3.26.2012

Welcome to the Carnivale

So I am currently watching Carnivale on DVD.  It is part of my catching up on those series that I missed the first time round.  As you know I watch as I ride the GO train to work each day.

As an aside, I always wanted to take a course where I read all the books I am supposed to have read in my life.  I have never read the so-called classics such as "To Kill a Mockingbird".  I am a lawyer and was at a conference where a lawyer talked for 1 hour about how all lawyers should base themselves on the lawyer in the book.  She started with the words... "I do not have to tell you the plot because I am sure everyone in here has read it and if you haven't you should leave now."  I wanted to just get up and leave... but thought that probably was a bad idea for my professional career.  The thing is, I could probably carry on a conversation about the book (as I know the details and the meaning in the Jeopardic  sense).

Double aside... "In a Jeopardic sense" is a term I have just now invented to describe the fact that I can answer questions about a subject without knowing anything real about it.  The list of things that this covers ranges from books to spirituality.  I know enough about a lot of things that I can seemingly converse about them without actually knowing anything about them in any meaningful way.  Interestingly, is a learned skill.  A lot of people would say that is bad.  I think that it is a sign of the times.  Our current lives elevate the trivial over the wise.  I embrace this fully. 

I'll take "They said it on TMZ" for two hundred, Alex.

It seems to me that in many ways television series are what books used to be.  We all converse about them.  Did you see the new Game of Thrones?

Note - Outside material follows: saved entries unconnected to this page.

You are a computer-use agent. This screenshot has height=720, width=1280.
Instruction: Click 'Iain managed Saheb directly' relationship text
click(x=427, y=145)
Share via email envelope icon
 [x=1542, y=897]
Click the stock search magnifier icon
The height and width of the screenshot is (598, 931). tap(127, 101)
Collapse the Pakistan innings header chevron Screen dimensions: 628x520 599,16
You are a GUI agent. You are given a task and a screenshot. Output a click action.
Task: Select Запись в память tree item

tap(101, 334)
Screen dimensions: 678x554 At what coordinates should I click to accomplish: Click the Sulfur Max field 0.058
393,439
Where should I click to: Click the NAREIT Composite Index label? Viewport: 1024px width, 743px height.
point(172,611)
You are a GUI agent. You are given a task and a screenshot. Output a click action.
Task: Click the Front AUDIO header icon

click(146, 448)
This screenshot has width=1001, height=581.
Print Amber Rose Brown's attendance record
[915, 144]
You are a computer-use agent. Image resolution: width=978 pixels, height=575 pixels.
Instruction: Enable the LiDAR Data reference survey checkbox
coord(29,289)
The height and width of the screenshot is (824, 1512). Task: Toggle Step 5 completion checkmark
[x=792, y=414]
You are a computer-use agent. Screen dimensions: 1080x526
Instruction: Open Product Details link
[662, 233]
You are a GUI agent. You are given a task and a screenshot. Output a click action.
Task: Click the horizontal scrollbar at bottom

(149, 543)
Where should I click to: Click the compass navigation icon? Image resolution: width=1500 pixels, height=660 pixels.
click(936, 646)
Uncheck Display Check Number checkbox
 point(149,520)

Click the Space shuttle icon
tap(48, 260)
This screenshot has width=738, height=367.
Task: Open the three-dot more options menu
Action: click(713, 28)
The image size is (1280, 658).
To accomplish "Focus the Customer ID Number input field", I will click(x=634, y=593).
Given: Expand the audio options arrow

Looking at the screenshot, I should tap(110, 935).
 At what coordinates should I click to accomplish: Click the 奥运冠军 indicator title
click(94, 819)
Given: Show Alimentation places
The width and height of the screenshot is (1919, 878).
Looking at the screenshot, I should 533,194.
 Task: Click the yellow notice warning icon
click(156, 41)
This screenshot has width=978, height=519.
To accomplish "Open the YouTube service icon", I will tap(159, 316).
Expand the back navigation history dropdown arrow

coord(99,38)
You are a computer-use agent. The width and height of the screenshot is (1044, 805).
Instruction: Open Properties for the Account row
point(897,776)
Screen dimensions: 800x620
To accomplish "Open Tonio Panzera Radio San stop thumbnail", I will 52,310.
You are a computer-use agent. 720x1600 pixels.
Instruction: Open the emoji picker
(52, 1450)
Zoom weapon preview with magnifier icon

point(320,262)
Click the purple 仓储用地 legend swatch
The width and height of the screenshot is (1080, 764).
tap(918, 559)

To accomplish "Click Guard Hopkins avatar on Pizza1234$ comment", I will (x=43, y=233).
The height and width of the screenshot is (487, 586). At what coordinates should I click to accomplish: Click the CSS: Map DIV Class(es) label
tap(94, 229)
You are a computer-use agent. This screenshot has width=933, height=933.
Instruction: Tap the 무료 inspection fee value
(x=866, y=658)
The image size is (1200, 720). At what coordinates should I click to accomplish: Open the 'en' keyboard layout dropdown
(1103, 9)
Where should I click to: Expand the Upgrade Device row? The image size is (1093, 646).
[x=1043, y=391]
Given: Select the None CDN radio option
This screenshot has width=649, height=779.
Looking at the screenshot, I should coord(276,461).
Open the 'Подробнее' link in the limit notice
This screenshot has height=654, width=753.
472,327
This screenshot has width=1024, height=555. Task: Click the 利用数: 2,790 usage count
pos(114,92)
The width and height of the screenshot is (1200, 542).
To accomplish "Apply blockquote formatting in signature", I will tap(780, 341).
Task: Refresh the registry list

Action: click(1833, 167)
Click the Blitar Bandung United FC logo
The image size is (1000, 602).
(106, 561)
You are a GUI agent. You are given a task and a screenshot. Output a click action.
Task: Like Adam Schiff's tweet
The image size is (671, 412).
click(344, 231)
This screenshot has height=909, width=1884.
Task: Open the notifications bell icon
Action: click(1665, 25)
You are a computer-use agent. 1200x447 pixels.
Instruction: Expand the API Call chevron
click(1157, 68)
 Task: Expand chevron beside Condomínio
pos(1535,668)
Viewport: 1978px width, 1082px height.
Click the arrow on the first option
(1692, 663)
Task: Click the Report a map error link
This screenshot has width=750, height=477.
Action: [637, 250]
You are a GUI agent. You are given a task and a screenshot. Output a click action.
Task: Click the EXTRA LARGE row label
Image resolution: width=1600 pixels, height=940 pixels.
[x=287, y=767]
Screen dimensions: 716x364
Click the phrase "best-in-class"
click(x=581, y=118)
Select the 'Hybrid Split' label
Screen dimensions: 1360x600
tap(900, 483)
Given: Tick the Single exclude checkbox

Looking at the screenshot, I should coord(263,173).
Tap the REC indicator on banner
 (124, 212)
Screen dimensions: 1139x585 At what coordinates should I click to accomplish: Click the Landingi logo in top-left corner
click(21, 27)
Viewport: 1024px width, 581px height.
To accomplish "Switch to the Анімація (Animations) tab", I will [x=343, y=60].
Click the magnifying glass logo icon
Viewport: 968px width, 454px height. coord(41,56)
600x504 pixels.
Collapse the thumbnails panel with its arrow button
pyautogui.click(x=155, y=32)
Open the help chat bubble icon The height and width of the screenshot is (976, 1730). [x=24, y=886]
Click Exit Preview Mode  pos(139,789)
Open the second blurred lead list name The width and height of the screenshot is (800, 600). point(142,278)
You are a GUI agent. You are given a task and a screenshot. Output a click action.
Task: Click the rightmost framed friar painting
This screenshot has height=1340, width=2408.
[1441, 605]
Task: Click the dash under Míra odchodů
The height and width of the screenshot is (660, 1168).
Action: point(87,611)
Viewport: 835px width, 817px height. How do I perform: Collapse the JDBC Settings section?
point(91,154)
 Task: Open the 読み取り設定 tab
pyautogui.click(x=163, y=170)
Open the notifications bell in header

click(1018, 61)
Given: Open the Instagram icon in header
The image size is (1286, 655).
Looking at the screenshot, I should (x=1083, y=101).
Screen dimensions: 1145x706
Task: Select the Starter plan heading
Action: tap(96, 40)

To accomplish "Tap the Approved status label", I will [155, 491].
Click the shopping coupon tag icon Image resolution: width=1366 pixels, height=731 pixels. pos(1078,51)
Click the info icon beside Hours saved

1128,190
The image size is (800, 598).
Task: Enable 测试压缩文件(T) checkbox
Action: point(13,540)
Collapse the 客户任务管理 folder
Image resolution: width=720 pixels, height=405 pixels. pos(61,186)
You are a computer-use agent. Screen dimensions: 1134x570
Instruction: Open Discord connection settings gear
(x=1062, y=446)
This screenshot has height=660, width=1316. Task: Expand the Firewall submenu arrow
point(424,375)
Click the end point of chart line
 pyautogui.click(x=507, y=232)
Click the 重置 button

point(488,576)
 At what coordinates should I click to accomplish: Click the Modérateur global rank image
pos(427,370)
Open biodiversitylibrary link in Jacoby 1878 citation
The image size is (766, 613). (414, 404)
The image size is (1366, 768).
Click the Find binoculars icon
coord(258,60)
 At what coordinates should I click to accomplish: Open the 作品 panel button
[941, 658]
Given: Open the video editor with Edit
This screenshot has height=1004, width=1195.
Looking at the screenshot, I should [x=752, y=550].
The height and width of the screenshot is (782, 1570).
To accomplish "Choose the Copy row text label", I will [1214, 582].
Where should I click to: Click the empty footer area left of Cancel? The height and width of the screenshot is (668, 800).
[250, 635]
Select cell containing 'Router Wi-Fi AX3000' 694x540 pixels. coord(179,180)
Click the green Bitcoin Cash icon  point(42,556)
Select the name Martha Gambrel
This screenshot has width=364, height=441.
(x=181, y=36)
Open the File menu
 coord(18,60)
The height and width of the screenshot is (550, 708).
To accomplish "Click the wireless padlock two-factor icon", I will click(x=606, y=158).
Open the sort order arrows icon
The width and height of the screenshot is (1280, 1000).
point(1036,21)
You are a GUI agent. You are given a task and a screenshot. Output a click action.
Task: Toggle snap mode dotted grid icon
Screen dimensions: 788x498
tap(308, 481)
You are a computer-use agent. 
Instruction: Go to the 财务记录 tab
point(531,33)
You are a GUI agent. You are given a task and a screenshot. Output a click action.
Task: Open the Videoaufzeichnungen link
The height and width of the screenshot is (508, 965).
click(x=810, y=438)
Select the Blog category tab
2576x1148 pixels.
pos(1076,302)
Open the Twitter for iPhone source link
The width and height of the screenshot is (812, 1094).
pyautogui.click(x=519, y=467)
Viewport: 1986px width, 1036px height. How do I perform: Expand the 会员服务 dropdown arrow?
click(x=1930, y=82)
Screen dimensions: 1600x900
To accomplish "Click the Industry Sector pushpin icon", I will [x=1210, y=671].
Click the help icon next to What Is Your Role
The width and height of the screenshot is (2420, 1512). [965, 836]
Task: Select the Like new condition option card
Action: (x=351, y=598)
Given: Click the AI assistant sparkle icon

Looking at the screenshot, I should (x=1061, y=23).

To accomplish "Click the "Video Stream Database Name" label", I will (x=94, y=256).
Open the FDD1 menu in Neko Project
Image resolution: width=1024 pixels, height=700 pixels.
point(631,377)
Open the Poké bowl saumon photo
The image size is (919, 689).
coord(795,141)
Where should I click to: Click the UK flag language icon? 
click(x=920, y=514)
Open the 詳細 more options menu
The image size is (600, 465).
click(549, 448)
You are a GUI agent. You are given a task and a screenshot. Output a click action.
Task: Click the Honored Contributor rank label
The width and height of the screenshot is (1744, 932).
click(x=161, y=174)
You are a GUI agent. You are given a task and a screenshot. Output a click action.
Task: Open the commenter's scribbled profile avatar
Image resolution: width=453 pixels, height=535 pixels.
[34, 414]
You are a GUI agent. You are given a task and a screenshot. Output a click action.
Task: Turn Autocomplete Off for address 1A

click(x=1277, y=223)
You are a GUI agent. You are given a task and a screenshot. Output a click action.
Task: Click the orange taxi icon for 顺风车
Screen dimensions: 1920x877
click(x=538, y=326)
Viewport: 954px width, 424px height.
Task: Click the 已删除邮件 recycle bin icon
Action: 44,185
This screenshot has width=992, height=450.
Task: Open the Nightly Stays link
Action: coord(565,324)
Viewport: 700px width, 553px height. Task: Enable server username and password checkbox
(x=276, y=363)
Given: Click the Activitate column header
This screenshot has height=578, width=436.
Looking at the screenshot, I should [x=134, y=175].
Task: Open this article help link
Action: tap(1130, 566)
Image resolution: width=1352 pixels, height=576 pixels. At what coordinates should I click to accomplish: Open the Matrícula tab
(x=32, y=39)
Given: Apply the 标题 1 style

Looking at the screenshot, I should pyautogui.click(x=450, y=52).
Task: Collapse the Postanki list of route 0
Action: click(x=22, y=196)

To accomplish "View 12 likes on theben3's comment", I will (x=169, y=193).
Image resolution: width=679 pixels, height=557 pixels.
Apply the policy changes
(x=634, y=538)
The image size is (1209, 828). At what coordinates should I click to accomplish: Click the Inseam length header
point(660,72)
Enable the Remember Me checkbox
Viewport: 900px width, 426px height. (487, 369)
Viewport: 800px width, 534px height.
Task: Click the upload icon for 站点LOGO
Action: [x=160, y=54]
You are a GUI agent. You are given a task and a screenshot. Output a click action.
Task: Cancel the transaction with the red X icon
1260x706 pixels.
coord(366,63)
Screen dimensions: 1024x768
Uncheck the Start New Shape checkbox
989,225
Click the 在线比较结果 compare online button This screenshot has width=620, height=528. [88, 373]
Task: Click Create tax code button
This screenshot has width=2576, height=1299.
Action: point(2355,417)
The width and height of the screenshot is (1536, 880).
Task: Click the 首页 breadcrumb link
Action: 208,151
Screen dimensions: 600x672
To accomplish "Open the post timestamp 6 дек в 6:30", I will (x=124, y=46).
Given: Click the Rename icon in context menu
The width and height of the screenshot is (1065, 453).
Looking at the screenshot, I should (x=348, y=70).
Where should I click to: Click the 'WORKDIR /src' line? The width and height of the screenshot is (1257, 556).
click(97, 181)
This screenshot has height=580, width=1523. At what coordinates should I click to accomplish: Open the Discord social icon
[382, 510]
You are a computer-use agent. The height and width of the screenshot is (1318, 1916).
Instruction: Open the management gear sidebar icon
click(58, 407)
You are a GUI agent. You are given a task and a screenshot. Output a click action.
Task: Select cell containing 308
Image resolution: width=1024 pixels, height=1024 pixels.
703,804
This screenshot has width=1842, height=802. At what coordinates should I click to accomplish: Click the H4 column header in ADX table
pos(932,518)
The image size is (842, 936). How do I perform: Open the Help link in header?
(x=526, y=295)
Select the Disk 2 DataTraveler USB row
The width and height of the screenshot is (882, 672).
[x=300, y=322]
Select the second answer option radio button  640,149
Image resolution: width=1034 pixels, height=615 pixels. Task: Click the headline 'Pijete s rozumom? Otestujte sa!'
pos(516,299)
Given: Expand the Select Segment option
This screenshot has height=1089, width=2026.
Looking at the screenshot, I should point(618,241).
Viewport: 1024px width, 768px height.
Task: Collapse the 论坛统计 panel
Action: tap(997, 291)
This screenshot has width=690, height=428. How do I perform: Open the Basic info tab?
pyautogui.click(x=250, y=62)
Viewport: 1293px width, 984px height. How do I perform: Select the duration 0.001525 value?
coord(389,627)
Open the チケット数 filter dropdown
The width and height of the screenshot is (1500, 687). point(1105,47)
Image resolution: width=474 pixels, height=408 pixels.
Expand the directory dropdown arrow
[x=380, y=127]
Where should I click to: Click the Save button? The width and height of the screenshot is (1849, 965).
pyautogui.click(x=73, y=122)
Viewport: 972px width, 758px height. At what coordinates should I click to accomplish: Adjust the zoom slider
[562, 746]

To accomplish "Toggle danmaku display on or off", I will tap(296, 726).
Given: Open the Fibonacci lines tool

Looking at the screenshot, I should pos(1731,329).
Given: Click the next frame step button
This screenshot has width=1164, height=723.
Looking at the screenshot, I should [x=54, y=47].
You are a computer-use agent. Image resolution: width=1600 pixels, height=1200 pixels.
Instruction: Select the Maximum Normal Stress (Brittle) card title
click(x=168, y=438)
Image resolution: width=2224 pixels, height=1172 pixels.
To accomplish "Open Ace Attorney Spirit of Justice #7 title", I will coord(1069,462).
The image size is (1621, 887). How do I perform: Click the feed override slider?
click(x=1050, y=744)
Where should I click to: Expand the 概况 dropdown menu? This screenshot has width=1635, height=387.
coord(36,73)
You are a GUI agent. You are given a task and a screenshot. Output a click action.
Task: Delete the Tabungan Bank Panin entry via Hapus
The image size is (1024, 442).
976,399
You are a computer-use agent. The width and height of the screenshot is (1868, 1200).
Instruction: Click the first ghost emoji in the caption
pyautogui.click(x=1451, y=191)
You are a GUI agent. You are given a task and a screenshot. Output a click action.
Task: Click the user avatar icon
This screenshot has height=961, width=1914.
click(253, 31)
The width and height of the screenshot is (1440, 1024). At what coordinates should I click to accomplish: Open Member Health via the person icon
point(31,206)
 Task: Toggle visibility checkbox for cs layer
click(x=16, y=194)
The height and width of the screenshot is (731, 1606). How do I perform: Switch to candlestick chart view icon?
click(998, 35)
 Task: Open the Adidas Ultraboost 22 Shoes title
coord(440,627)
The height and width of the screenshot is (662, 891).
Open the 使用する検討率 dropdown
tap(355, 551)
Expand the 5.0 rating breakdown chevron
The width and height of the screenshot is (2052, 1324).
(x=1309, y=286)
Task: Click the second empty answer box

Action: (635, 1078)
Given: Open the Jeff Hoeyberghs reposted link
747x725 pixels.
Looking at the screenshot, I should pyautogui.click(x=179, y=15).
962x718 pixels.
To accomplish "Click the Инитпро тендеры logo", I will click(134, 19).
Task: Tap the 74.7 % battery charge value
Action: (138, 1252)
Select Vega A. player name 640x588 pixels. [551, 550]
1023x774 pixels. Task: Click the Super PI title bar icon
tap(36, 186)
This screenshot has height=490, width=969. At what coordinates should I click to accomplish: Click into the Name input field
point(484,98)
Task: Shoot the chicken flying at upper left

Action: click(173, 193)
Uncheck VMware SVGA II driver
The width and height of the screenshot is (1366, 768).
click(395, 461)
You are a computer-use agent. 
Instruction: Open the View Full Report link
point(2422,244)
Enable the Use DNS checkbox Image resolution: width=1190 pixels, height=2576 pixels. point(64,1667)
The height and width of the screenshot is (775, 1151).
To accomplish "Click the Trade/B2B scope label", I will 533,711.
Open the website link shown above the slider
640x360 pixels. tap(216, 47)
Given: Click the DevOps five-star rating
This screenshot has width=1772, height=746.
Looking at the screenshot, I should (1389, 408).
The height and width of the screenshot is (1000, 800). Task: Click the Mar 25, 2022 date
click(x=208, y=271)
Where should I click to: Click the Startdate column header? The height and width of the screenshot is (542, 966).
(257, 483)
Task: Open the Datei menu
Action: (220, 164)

What do you think about the season finale for Walking Dead?  I can't believe Snooki is pregnant! Very few people want to converse about the Art of Fielding.  Unless it is being turned into a movie.  Or it involves a vampire/love triangle/Steve Jobs.  Any of those things and all bets are off. 

I am trying to become a Rhodes Scholar of the cablebox. 

Which leads me back to Carnivle.  It is a very interesting little series.  It is slow as molasses in one sense, but playing with very large themes with huge implications.  It is all about a carnival during the depression, where two individuals have been chosen to be the avatars of evil and good.  I do not know where it is going but it has been interesting so far.  It reminds me of a weird mix of Lost, Heroes and Twin Peaks. 

I am just at the beginning and the show is making me think there is some larger story to tell.

But that larger story is not going to be told.  I know the show gets cancelled after the second season on a cliff hanger.  So I am watching a series I know will ultimately have no pay-off.  That said I am watching a series that I know will not end with disappointment.  I kind of wish that had happened with Heroes. If there were no second season it would have just ceased to exist and I could remember it fondly for what it was going to be rather than the utter mess it turned into.

As they say - "it is better to be silent and let people assume you are stupid, than to open your mouth and remove all doubt".  If the show never ends - then there can be no argument that there was no ending to the show.  That seems pretty profound to me.  Maybe I am wise after all.  
I am on a Go train trip to nowhere and I am enjoying the ride.